There is of course a range of text generation applications but for the purposes of this post I will use ChatGPT as a generic tag. I’m in the middle of writing a book on workarounds and am starting to see ChatGPT as a Workaround Machine. A recent online survey by Nature, the prestigious science journal, showed that these applications are being explored for a wide range of purposes, of which search is but one. The publishers of science journals are already starting to develop policies towards the use of LLMs and Nature has developed two principles
- No LLM tool will be accepted as a credited author on a research paper. That is because any attribution of authorship carries with it accountability for the work, and AI tools cannot take such responsibility.
- Researchers using LLM tools should document this use in the methods or acknowledgements sections. If a paper does not include these sections, the introduction or another appropriate section can be used to document the use of the LLM.
In my experience very few organisations have a corporate information management policy that focuses on information quality, and even fewer implement the policy with an appropriate level of governance. Whether you do or you don’t, now is the time to start to consider benefits and risks of accepting text generated by ChatGPT to be interpolated in text written by an employee or a team. Much is made of these applications as being good at providing starting points for a document but the danger is scope creep. The pressure on employees to improve their productivity is inevitably going to push them towards using these applications quite widely, perhaps (as one example) when they do not have English as their primary written language and need to create some boiler-plate text very rapidly.
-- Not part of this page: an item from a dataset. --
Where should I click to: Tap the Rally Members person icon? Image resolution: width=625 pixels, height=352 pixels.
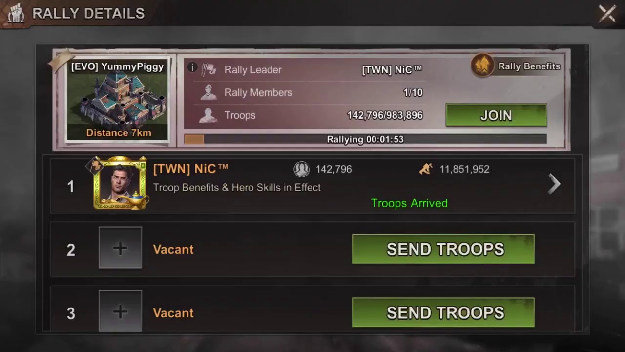[x=209, y=92]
One of the use cases that concerns me is document summarization. Early in my career I spent seven years writing around 10,000 abstracts of articles in metallurgical journals. I was trained not just to create ‘a summary’ but to convey to a reader anything that was of particular interest, even if it was a throwaway line in the paper. The famous 1953 paper by Watson and Crick on the structure of DNA contains just such a line “It has not escaped our notice that the specific pairing we have postulated immediately suggests a possible copying mechanism for the genetic material”. Summaries of meetings are also going to be challenging, as so often it is not the words that are used but the way they are used and when there are telling silences.
The core question is who should own such a policy. Based on job titles you would think that the Chief Information Officer would be the ideal candidate but information quality and acceptable use are invariably absent from the role description. Certainly the risk management team should be involved to ensure that the risks associated with the occasional hallucination can be managed appropriately. One of the risks could be that as a result of using ChatGPT a decision is made which severely impacts the reputation of the organisation. If it comes down to a legal case are you willing to stand up in court and state that you used information from ChatGPT as the basis of your decision?